In one of the discussions I was involved in some thought that Ghana needs a strong leader with some even yearning for a ‘benevolent dictator’ type. I disagreed with the following contribution:
“The strong leadership concept does not imply using coercive powers to ensure acceptance or followership. Such prescriptions can work but only for the short term. We need leaders who understand and have experienced our problems. We need leaders who are analytical and have empathy with their people.
Above all we need leaders who have a clear view of a development destination, who can prescribe sign-posted actions and can move a critical mass of people to believe in that project. Such is only possible if political leadership emerges from people with causes who are prepared to be activists in those causes. Good leaders believe in the best of their people and are ready to marshal that energy towards realising their mission. In Ghana we need to stop ceding power to elites. We need to devolve both political and economic power to the masses.”
How do we identify people with the qualities described above? It is not that easy given that the sources for obtaining information to weigh candidates are usually distorted. I think it behoves on those aspiring to presidential office to do some self-introspection. They have to know the issues of the times. They have to know the existing systems and institutions through which governance is being exercised. They have to fashion their programs based on whether they would use existing systems, reinforce them, or overhaul them.

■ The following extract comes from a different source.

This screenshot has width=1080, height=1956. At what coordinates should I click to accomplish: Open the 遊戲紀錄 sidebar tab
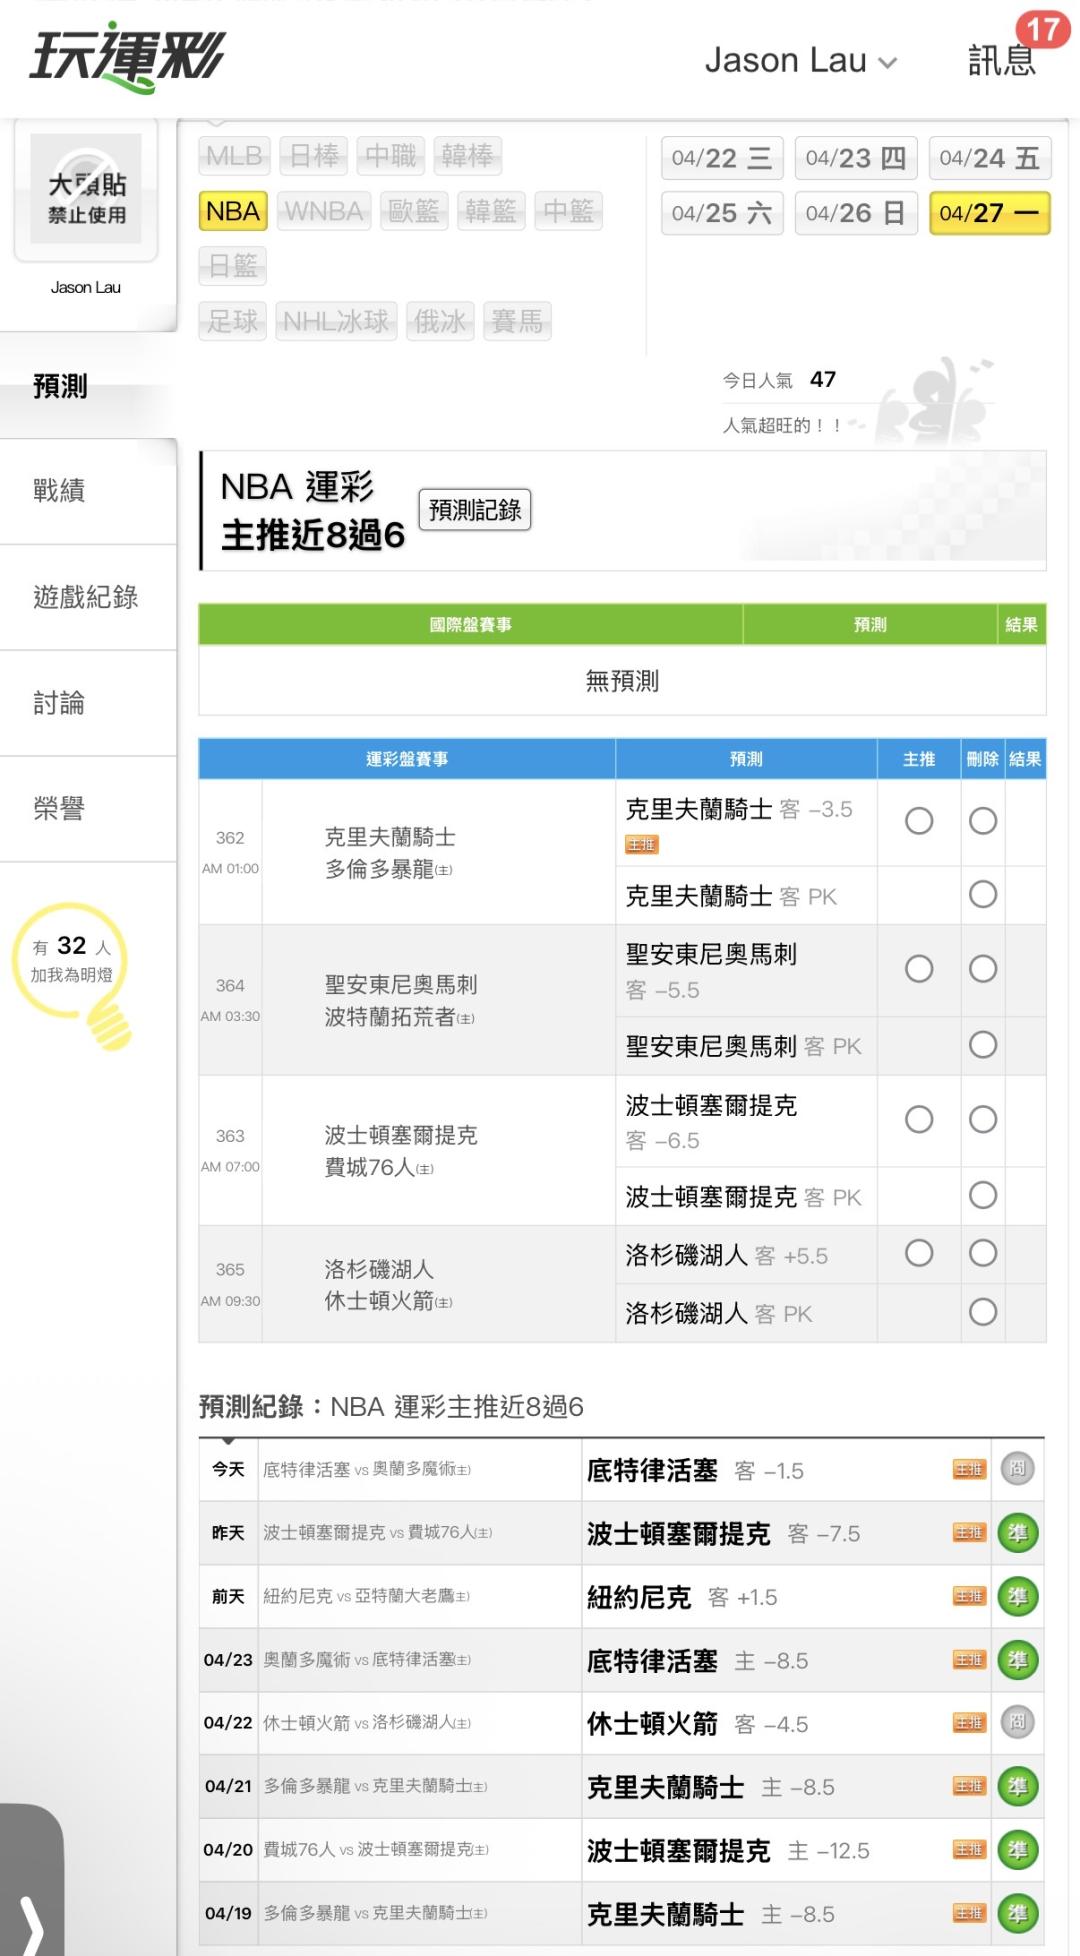coord(86,597)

Being aware of the times should help them to determine which way to go. If everything is fine and nicely ticking along, they may decide to leave things as they are or perhaps tinker with them a little bit. Things are however not the same – we are living in challenging times. So the question for those tying their laces to contest to become the President of Ghana is: do you know the times we are in and what transformational changes would you make to the delivery systems and institutions?
Our collective destiny is in your own hands – do not offer yourself if you do not have some urging from inside that you have a cause to pursue that will make a favourable difference in the lives of Ghanaians. If this inner urge is not there, you can only be a Manager-President. This is not the time for such Presidents – Ghanaians do not have to endure the hardships of today even one day longer!